**TO DO**
Reproduce every record below verbatim, keeping each line, its order, and its punctuation unchanged.

**EXTRACTED ENTRIES**
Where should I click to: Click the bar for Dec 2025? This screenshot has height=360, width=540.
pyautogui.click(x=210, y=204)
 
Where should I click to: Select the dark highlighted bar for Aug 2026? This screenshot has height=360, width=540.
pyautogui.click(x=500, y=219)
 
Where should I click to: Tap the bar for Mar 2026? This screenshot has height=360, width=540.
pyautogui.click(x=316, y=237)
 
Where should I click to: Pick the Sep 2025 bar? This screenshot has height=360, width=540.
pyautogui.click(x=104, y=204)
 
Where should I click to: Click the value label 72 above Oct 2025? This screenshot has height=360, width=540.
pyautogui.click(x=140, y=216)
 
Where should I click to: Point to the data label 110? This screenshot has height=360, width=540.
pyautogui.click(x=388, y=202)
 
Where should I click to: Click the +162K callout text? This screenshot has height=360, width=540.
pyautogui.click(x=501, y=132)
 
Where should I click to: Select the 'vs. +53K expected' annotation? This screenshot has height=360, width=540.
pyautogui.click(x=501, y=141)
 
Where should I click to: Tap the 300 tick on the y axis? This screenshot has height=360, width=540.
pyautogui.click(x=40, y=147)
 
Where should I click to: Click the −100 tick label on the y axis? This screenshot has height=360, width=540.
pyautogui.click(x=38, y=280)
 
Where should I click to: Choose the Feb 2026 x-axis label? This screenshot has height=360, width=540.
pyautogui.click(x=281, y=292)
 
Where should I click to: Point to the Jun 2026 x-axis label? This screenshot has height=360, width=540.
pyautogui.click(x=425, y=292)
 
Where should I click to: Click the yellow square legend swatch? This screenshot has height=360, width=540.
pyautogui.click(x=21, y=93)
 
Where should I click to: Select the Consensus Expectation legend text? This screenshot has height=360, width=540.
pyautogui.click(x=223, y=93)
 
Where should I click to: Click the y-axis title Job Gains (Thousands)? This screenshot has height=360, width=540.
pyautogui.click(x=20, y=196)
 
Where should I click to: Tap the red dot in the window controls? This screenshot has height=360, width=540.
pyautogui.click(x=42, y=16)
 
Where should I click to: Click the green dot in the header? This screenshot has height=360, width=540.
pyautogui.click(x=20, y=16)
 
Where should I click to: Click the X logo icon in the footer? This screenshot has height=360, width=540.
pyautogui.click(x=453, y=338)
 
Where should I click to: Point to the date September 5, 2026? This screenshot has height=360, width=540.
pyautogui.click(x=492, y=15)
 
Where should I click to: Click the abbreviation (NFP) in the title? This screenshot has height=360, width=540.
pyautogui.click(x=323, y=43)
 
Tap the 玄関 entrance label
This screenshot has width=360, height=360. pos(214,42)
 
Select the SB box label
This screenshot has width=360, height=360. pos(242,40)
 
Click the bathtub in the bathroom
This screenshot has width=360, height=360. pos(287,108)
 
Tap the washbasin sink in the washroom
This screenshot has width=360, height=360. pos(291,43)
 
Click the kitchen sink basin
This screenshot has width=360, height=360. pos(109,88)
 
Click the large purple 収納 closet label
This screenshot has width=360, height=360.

**ANSWER FOR THE TASK**
Where should I click to: Click the bar for Dec 2025? This screenshot has height=360, width=540.
pyautogui.click(x=210, y=204)
 
Where should I click to: Select the dark highlighted bar for Aug 2026? This screenshot has height=360, width=540.
pyautogui.click(x=500, y=219)
 
Where should I click to: Tap the bar for Mar 2026? This screenshot has height=360, width=540.
pyautogui.click(x=316, y=237)
 
Where should I click to: Pick the Sep 2025 bar? This screenshot has height=360, width=540.
pyautogui.click(x=104, y=204)
 
Where should I click to: Click the value label 72 above Oct 2025? This screenshot has height=360, width=540.
pyautogui.click(x=140, y=216)
 
Where should I click to: Point to the data label 110? This screenshot has height=360, width=540.
pyautogui.click(x=388, y=202)
 
Where should I click to: Click the +162K callout text? This screenshot has height=360, width=540.
pyautogui.click(x=501, y=132)
 
Where should I click to: Select the 'vs. +53K expected' annotation? This screenshot has height=360, width=540.
pyautogui.click(x=501, y=141)
 
Where should I click to: Tap the 300 tick on the y axis? This screenshot has height=360, width=540.
pyautogui.click(x=40, y=147)
 
Where should I click to: Click the −100 tick label on the y axis? This screenshot has height=360, width=540.
pyautogui.click(x=38, y=280)
 
Where should I click to: Choose the Feb 2026 x-axis label? This screenshot has height=360, width=540.
pyautogui.click(x=281, y=292)
 
Where should I click to: Point to the Jun 2026 x-axis label? This screenshot has height=360, width=540.
pyautogui.click(x=425, y=292)
 
Where should I click to: Click the yellow square legend swatch? This screenshot has height=360, width=540.
pyautogui.click(x=21, y=93)
 
Where should I click to: Select the Consensus Expectation legend text? This screenshot has height=360, width=540.
pyautogui.click(x=223, y=93)
 
Where should I click to: Click the y-axis title Job Gains (Thousands)? This screenshot has height=360, width=540.
pyautogui.click(x=20, y=196)
 
Where should I click to: Tap the red dot in the window controls? This screenshot has height=360, width=540.
pyautogui.click(x=42, y=16)
 
Where should I click to: Click the green dot in the header? This screenshot has height=360, width=540.
pyautogui.click(x=20, y=16)
 
Where should I click to: Click the X logo icon in the footer? This screenshot has height=360, width=540.
pyautogui.click(x=453, y=338)
 
Where should I click to: Point to the date September 5, 2026? This screenshot has height=360, width=540.
pyautogui.click(x=492, y=15)
 
Where should I click to: Click the abbreviation (NFP) in the title? This screenshot has height=360, width=540.
pyautogui.click(x=323, y=43)
 
Tap the 玄関 entrance label
This screenshot has width=360, height=360. pos(214,42)
 
Select the SB box label
This screenshot has width=360, height=360. pos(242,40)
 
Click the bathtub in the bathroom
This screenshot has width=360, height=360. pos(287,108)
 
Tap the washbasin sink in the washroom
This screenshot has width=360, height=360. pos(291,43)
 
Click the kitchen sink basin
This screenshot has width=360, height=360. pos(109,88)
 
Click the large purple 収納 closet label
This screenshot has width=360, height=360.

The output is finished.